- Opening Delimiter -
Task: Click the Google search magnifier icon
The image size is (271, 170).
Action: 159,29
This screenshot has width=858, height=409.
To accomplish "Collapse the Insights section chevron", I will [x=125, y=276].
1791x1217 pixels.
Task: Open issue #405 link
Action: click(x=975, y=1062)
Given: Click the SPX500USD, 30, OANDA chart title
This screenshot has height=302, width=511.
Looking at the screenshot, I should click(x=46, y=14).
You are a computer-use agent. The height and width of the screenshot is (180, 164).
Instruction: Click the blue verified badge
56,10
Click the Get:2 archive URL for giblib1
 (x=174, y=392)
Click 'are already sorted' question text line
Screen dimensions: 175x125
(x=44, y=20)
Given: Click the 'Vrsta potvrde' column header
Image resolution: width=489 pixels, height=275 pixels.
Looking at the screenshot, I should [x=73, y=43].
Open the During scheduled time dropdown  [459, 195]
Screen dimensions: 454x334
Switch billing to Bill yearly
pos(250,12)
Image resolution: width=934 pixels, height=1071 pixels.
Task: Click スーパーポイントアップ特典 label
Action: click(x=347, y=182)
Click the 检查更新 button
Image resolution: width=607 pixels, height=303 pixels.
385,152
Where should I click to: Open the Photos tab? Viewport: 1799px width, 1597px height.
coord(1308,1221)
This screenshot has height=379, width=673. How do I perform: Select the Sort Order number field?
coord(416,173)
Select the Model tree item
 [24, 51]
- Closing Delimiter -
What the task requires: Search the listing above for "Given" and copy every line that has it.

Exercise solution:
Given: Click the SPX500USD, 30, OANDA chart title
Given: Click the 'Vrsta potvrde' column header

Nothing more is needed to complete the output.